To simulate Merton's Jump Diffusion Process numerically using the Euler-Maruyama method, the following discrete-time update rule is applied:

\begin{equation}
S_{t + \Delta t} = S_t+ \mu S_t \Delta t + \sigma S_t \Delta W_t + \Delta J_t
\end{equation}

Here's how this relates to the simulation code:

\begin{align*}
&S_{t + \Delta t} \text{ is the estimated value of the process at the next time step, } t + \Delta t. \\
&S_t \text{ is the current value of the process.} \\
&\mu S_t \Delta t \text{ represents the deterministic drift component.} \\
&\sigma S_t \Delta W_t \text{ represents the stochastic component due to Brownian motion.} \\
&\Delta J_t \text{ represents the impact of jumps on the process.}
\end{align*}

In [10]:
def simulate_merton(initial_value, r, sigma, lam, mu_jump, sigma_jump, num_steps=None, num_sim=None, random_shocks = None, dt=1, seed=False):
    
    """
    Simulate the Merton Model (Geometric Brownian Motion + Jump Diffusion) using the Euler-Maruyama method.

    Args:
        - initial_value (float): The initial value of the process.
        - r (float): The drift (mean) parameter of the GBM process.
        - sigma (float): The volatility (standard deviation) parameter of the GBM process.
        - lam (float): The jump intensity parameter, representing the average number of jumps per unit time.
        - mu_jump (float): The jump mean parameter, representing the average size of the jumps.
        - sigma_jump (float): The jump volatility parameter, representing the standard deviation of jump sizes.
        - num_steps (int, optional): The number of time steps to simulate. Defaults to None.
        - num_sim (int, optional): The number of simulations to perform. Defaults to None.
        - random_shocks (numpy.ndarray, optional): Pre-generated random shocks. Defaults to None.
        - dt (float, optional): The time step between each simulation point. Defaults to 1.
        - seed (int or bool, optional): Set the seed for reproducibility. Defaults to False.

    Returns:
        - pandas.DataFrame: A DataFrame containing the simulated paths. Each column represents a separate simulation path,
        and the index represents the time steps.
    """

    if seed != False:
        np.random.seed(seed)

    if random_shocks is None:
        random_shocks_gbm = np.random.normal(0, 1, size=(num_steps, num_sim))
    else:
        random_shocks_gbm = random_shocks
        
    random_shocks_jump = np.random.poisson(lam * dt, size=(num_steps, num_sim))

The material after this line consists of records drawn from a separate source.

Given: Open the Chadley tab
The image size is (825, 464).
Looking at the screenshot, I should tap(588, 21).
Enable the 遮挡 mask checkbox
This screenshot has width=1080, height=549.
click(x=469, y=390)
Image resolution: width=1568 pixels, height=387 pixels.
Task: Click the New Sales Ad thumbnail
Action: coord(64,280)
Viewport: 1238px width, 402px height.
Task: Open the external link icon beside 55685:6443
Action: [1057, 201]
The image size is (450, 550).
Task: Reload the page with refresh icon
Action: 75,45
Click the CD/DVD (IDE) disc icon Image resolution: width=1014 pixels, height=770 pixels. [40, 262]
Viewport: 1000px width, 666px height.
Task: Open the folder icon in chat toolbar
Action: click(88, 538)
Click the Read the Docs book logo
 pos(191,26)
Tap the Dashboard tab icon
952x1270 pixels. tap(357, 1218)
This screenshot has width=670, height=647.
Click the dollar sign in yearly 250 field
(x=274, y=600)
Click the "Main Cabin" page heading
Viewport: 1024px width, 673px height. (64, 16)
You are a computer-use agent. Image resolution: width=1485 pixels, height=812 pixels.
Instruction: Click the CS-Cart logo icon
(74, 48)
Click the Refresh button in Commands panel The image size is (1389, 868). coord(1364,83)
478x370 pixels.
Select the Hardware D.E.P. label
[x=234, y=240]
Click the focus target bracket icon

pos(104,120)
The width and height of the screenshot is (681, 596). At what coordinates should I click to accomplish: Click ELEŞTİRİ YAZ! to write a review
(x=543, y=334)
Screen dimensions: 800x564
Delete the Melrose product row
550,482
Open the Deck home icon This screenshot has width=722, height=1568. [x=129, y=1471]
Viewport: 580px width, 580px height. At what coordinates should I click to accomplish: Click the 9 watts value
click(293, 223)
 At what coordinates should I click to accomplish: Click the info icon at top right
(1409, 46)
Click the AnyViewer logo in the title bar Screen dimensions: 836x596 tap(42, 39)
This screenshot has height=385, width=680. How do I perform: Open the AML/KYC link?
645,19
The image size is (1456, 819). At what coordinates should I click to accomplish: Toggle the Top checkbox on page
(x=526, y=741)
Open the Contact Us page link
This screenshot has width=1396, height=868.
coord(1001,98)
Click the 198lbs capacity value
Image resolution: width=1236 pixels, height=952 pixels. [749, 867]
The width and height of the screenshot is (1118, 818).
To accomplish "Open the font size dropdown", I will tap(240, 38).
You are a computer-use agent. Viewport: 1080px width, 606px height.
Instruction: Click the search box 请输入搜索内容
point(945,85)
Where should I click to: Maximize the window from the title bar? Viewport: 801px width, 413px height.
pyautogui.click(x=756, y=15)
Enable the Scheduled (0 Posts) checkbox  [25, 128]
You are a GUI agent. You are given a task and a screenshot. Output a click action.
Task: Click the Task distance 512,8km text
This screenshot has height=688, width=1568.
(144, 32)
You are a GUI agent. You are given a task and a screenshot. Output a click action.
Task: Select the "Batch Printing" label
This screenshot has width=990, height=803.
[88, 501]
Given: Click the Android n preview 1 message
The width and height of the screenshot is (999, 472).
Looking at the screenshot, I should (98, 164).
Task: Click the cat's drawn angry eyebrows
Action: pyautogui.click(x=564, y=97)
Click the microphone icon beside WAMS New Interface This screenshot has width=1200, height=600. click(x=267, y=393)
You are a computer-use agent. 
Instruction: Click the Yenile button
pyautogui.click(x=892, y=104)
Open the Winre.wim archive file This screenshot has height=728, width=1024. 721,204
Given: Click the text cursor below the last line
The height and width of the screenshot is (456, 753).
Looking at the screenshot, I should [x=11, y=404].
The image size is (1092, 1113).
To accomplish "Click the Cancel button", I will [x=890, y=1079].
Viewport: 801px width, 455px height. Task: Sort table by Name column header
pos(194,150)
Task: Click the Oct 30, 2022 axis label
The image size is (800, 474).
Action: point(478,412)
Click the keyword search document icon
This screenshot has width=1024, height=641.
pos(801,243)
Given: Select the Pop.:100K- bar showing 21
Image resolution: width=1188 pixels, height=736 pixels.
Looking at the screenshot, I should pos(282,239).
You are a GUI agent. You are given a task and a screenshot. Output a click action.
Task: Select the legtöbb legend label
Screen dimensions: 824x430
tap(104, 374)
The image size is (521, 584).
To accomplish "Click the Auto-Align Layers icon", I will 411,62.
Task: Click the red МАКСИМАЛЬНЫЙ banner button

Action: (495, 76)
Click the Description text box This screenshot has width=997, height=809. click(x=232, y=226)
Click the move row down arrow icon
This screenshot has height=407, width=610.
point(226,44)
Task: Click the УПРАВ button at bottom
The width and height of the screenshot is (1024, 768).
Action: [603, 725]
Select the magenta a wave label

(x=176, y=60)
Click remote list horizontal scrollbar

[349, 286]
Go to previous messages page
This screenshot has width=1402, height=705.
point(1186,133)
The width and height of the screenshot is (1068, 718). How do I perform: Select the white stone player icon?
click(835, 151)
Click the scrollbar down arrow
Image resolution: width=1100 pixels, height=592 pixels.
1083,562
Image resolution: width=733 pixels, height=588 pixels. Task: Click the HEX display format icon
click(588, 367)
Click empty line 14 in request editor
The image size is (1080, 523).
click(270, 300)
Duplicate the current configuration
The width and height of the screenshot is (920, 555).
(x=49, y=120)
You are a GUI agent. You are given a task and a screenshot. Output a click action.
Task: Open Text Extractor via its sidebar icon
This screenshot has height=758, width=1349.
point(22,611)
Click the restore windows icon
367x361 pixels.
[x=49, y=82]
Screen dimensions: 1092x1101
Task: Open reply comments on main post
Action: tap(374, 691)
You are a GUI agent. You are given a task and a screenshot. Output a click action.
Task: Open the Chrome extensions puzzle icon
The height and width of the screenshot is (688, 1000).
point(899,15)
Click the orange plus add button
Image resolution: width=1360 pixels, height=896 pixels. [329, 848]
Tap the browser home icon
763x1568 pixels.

    paths = np.zeros((num_steps, num_sim))
    paths[0, :] = initial_value

    for t in range(1, num_steps):
        drift_gbm = (r - 0.5 * sigma ** 2) * dt
        diffusion_gbm = sigma * np.sqrt(dt) * random_shocks_gbm[t, :]
        paths[t, :] = paths[t - 1, :] * np.exp(drift_gbm + diffusion_gbm)

        jumps = mu_jump * random_shocks_jump[t, :] + sigma_jump * np.sqrt(random_shocks_jump[t, :])
        paths[t, :] *= np.exp(jumps)

    index = [(datetime.strptime(T0,'%Y-%m-%d') + timedelta(days=i)).strftime('%Y-%m-%d') for i in range(num_steps)]
    paths_df = pd.DataFrame(paths, index=index)

    return paths_df

## 3.3. Deriving the Liquidation Price ($S_t^L$), the Expected Liquidation Time ($E(\tau)$) and the Probability of Liquidation Before T ($P(\tau \le T)$)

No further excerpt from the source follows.